■ The problem
Update the usage steps in the GPU setup guide below, writing out the passage from "1. Start the" to "text to appear." with "microphone" changed to "headset".

■ Extract provided
___

GPU Acceleration Setup

Note: The application runs in CPU mode by default for maximum compatibility. To use GPU acceleration for faster transcription:

  1. Install NVIDIA CUDA Dependencies:

    • Download and install NVIDIA CUDA Toolkit 12.1 (required for latest faster-whisper)
    • Download and install NVIDIA cuDNN compatible with your CUDA version
    • Add CUDA bin directory to your system PATH environment variable
  2. Run with the GPU flag:

    python run.py --use-cuda
    
  3. Verify GPU usage:

    • The application will display a message confirming CUDA acceleration is enabled
    • You should see GPU memory usage in Task Manager or nvidia-smi
    • Transcription should be significantly faster than CPU mode

Usage

  1. Start the application:

    python run.py --use-cuda
    
  2. Configure the model:

    • Open Settings
    • Set the model directory to your downloaded model path
  3. Select your microphone from the dropdown menu.

  4. Click "Start Listening" to begin.

  5. Focus on the text field where you want the transcribed text to appear.

___

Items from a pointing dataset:
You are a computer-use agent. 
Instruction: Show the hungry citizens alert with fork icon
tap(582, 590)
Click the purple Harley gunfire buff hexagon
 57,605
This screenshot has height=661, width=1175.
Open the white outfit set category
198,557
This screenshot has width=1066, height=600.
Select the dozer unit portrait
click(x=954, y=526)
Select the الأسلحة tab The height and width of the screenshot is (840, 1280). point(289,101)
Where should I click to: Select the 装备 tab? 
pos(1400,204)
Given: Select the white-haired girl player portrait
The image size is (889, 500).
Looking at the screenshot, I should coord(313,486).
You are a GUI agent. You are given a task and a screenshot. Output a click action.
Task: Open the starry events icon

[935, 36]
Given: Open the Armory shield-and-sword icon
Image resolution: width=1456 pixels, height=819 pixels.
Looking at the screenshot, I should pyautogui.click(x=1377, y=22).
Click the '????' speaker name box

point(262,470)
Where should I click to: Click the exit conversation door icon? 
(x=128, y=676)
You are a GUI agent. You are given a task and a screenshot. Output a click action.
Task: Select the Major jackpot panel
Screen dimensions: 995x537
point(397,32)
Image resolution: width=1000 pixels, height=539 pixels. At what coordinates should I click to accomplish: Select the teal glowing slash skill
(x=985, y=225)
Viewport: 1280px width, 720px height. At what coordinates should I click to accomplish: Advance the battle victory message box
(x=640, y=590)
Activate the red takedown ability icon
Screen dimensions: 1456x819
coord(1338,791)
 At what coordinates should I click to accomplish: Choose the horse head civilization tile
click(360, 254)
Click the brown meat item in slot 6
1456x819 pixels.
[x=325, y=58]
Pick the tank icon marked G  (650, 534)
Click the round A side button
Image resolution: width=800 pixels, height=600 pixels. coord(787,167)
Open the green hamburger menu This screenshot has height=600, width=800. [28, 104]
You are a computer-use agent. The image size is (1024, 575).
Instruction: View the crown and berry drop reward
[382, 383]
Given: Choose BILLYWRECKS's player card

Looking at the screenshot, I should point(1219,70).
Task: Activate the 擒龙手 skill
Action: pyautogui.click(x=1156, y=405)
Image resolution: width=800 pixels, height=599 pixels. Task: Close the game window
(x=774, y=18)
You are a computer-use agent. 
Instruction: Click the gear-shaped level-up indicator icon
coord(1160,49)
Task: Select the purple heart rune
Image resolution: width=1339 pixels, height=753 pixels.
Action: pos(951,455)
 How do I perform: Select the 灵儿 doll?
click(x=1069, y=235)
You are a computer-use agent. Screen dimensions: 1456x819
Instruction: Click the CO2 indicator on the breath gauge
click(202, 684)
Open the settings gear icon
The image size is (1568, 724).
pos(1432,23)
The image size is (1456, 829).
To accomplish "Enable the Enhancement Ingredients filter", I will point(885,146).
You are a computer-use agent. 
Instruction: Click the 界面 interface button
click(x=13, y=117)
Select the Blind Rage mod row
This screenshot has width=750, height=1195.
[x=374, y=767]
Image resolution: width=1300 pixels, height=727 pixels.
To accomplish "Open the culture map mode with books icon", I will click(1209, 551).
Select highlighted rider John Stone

___

■ Exercise result
1. Start the application:

    python run.py --use-cuda
    
  2. Configure the model:

    • Open Settings
    • Set the model directory to your downloaded model path
  3. Select your headset from the dropdown menu.

  4. Click "Start Listening" to begin.

  5. Focus on the text field where you want the transcribed text to appear.